- [Exercise description]:
Retyping all the entries exactly is the whole task.

- [Exercise inputs]:
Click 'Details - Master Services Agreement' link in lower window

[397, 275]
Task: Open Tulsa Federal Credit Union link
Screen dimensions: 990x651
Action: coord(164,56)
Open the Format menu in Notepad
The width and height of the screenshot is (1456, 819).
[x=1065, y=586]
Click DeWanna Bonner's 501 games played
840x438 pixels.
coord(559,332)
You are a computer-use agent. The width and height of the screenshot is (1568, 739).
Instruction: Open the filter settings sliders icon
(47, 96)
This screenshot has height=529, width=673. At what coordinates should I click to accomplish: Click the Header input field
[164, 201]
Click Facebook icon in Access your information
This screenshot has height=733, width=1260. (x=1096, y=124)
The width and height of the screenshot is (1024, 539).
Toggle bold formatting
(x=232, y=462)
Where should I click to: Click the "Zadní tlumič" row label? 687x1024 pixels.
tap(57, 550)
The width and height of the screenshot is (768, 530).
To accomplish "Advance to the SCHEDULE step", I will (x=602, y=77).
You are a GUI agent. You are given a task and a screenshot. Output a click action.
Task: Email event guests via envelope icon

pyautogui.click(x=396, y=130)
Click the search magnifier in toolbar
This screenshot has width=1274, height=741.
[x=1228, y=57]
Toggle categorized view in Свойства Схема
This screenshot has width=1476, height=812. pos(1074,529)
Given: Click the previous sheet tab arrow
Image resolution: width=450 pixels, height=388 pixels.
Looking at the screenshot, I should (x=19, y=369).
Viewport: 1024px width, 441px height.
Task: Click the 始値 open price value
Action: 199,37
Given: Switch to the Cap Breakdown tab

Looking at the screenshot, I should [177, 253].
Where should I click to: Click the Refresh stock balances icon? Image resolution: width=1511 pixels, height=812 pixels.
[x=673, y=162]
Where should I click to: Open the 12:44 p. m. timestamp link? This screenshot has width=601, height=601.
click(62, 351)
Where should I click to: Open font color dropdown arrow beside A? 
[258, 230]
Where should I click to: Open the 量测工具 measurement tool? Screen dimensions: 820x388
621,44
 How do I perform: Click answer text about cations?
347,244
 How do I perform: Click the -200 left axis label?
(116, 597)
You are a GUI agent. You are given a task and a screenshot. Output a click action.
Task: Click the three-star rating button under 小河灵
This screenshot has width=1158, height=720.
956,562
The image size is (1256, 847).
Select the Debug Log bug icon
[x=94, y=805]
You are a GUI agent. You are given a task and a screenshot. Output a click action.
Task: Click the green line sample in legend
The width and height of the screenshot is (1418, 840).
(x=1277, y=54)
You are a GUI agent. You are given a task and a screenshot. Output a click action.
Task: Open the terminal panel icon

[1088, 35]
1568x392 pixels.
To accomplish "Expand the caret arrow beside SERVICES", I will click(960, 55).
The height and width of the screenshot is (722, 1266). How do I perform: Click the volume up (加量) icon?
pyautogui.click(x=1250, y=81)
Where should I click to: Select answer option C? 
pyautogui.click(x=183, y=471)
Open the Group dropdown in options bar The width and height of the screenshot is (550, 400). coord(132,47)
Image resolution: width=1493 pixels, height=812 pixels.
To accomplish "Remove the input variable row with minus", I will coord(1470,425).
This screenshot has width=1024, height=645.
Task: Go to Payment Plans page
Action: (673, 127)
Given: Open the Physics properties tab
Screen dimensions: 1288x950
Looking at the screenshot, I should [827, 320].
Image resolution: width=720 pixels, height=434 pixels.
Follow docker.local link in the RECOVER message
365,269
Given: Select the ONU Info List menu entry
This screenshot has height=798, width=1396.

- [Exercise response]:
Click 'Details - Master Services Agreement' link in lower window

[397, 275]
Task: Open Tulsa Federal Credit Union link
Screen dimensions: 990x651
Action: coord(164,56)
Open the Format menu in Notepad
The width and height of the screenshot is (1456, 819).
[x=1065, y=586]
Click DeWanna Bonner's 501 games played
840x438 pixels.
coord(559,332)
You are a computer-use agent. The width and height of the screenshot is (1568, 739).
Instruction: Open the filter settings sliders icon
(47, 96)
This screenshot has height=529, width=673. At what coordinates should I click to accomplish: Click the Header input field
[164, 201]
Click Facebook icon in Access your information
This screenshot has height=733, width=1260. (x=1096, y=124)
The width and height of the screenshot is (1024, 539).
Toggle bold formatting
(x=232, y=462)
Where should I click to: Click the "Zadní tlumič" row label? 687x1024 pixels.
tap(57, 550)
The width and height of the screenshot is (768, 530).
To accomplish "Advance to the SCHEDULE step", I will (x=602, y=77).
You are a GUI agent. You are given a task and a screenshot. Output a click action.
Task: Email event guests via envelope icon

pyautogui.click(x=396, y=130)
Click the search magnifier in toolbar
This screenshot has width=1274, height=741.
[x=1228, y=57]
Toggle categorized view in Свойства Схема
This screenshot has width=1476, height=812. pos(1074,529)
Given: Click the previous sheet tab arrow
Image resolution: width=450 pixels, height=388 pixels.
Looking at the screenshot, I should (x=19, y=369).
Viewport: 1024px width, 441px height.
Task: Click the 始値 open price value
Action: 199,37
Given: Switch to the Cap Breakdown tab

Looking at the screenshot, I should [177, 253].
Where should I click to: Click the Refresh stock balances icon? Image resolution: width=1511 pixels, height=812 pixels.
[x=673, y=162]
Where should I click to: Open the 12:44 p. m. timestamp link? This screenshot has width=601, height=601.
click(62, 351)
Where should I click to: Open font color dropdown arrow beside A? 
[258, 230]
Where should I click to: Open the 量测工具 measurement tool? Screen dimensions: 820x388
621,44
 How do I perform: Click answer text about cations?
347,244
 How do I perform: Click the -200 left axis label?
(116, 597)
You are a GUI agent. You are given a task and a screenshot. Output a click action.
Task: Click the three-star rating button under 小河灵
This screenshot has width=1158, height=720.
956,562
The image size is (1256, 847).
Select the Debug Log bug icon
[x=94, y=805]
You are a GUI agent. You are given a task and a screenshot. Output a click action.
Task: Click the green line sample in legend
The width and height of the screenshot is (1418, 840).
(x=1277, y=54)
You are a GUI agent. You are given a task and a screenshot. Output a click action.
Task: Open the terminal panel icon

[1088, 35]
1568x392 pixels.
To accomplish "Expand the caret arrow beside SERVICES", I will click(960, 55).
The height and width of the screenshot is (722, 1266). How do I perform: Click the volume up (加量) icon?
pyautogui.click(x=1250, y=81)
Where should I click to: Select answer option C? 
pyautogui.click(x=183, y=471)
Open the Group dropdown in options bar The width and height of the screenshot is (550, 400). coord(132,47)
Image resolution: width=1493 pixels, height=812 pixels.
To accomplish "Remove the input variable row with minus", I will coord(1470,425).
This screenshot has width=1024, height=645.
Task: Go to Payment Plans page
Action: (673, 127)
Given: Open the Physics properties tab
Screen dimensions: 1288x950
Looking at the screenshot, I should [827, 320].
Image resolution: width=720 pixels, height=434 pixels.
Follow docker.local link in the RECOVER message
365,269
Given: Select the ONU Info List menu entry
This screenshot has height=798, width=1396.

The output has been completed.